My book, Remnants, has slowed down in sales considerably at the beginning of the year. I was selling about five or six copies a month and then when 2016 came, it totally stopped completely. I expected as much. Poetry doesn’t have a huge market and I’m practically a nobody. I thought it was going to do better than having sold less than a hundred copies but I was told it was the fastest moving and best selling poetry title in Flipreads, my publisher. When they told me that, my mouth dropped.
Obviously, poetry really isn’t a big seller at all unless you’re someone. I was hoping for better but I’m not surprised nor am I heartbroken. It was a shot at the dark if it was anything and I know self-publishing means marketing yourself and I’m not very good at that.
So I’m working towards a memoir, a real one this time, and The Thin Man is coming together. It has poetry but it will also have essays and short biographical pieces, and I’m planning on publishing some e-mails I sent out that would be relevant for the book. It will be a meatier read and I’m hoping that would do a lot better. I’m hoping to at least sell over a hundred copies, anyway. I hope my story will be something that people would want to read.
I’m working on it. It’s coming slowly. The poems are all there and I’ve already identified the e-mails that will help tell this story, this chapter of my life that I think people will be interested to read about and the lessons I’ve learned from it.
But I’m itching to publish new work.
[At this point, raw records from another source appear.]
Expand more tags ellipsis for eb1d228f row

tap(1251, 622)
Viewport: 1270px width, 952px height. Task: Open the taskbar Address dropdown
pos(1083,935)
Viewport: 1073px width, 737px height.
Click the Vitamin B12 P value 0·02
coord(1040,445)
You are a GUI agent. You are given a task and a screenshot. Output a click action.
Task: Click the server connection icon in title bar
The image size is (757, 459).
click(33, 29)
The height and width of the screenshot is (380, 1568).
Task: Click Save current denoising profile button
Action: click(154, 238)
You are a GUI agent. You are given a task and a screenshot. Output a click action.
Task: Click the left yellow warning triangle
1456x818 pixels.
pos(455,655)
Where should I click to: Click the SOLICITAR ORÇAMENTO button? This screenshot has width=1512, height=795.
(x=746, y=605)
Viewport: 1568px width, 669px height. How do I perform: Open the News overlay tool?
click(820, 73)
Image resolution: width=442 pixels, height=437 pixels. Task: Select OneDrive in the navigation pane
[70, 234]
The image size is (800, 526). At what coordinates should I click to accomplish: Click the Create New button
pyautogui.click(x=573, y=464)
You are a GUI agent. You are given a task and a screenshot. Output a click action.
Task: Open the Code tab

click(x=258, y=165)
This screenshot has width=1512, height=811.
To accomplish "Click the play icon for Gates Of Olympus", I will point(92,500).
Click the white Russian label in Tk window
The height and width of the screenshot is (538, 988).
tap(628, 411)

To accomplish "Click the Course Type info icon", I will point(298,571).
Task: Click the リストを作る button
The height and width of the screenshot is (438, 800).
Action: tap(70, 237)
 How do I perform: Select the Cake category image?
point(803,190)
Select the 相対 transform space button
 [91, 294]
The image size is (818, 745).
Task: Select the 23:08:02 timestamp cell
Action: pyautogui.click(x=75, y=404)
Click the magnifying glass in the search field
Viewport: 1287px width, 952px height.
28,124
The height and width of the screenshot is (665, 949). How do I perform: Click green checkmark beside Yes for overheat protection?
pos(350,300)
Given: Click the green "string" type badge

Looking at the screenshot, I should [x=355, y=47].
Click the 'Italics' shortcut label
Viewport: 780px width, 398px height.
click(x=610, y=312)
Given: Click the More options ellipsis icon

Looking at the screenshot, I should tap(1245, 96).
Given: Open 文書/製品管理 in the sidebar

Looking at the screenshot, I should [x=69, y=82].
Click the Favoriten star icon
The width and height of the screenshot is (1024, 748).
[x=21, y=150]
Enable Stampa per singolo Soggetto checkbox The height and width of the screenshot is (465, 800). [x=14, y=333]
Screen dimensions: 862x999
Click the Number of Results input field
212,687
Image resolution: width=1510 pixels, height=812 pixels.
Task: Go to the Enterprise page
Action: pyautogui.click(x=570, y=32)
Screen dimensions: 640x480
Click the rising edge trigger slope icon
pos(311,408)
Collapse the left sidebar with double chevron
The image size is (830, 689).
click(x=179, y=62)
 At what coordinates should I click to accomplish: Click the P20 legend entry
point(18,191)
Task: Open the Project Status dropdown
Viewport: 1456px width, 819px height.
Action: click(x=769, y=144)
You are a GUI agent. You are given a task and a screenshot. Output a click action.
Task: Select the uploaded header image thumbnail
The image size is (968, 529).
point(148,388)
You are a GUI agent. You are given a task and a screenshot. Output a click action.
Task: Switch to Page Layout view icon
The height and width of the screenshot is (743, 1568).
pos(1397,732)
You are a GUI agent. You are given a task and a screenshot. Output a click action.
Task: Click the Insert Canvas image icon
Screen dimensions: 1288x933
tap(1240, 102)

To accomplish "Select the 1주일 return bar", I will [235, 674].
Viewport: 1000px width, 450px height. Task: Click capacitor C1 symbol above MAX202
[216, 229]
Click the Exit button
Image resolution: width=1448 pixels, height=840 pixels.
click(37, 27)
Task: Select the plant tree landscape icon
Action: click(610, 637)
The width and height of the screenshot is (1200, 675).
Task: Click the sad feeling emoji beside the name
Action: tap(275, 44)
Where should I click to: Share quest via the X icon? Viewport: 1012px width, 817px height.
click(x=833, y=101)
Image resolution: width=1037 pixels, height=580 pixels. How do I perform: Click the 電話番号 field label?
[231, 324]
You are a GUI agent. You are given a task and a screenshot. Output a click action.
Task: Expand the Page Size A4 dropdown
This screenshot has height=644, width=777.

It’s almost been a year since Remnants came out and I want to put something out. I’m getting impatient. So I’m thinking of putting out another collection of poems — a shorter book and less thematic — just to keep me out there and to keep producing work. I was thinking of a small chapbook of poems and even making it a free book and seeing how that goes. Maybe if people didn’t have to spend money for it, they’ll take a look and if they like what they’ll see, they’ll give Remnants a try.
It’s to buy me more time before I can get The Thin Man ready. I’m happier now. I’m more together and I’ve come to terms with what has happened to me and I think that’s a good place to be when I start writing the real fleshy parts of the memoir.
I don’t know. I just want to put stuff out again. Maybe a collection of my Twitter poems and the poems I’ve written on Instagram would be enticing. I don’t know. I just want to put something out.
We’ll see. I should start looking back at what I’ve got out there and in my computer and see if I can stitch something together while The Thin Man is slowly taking shape.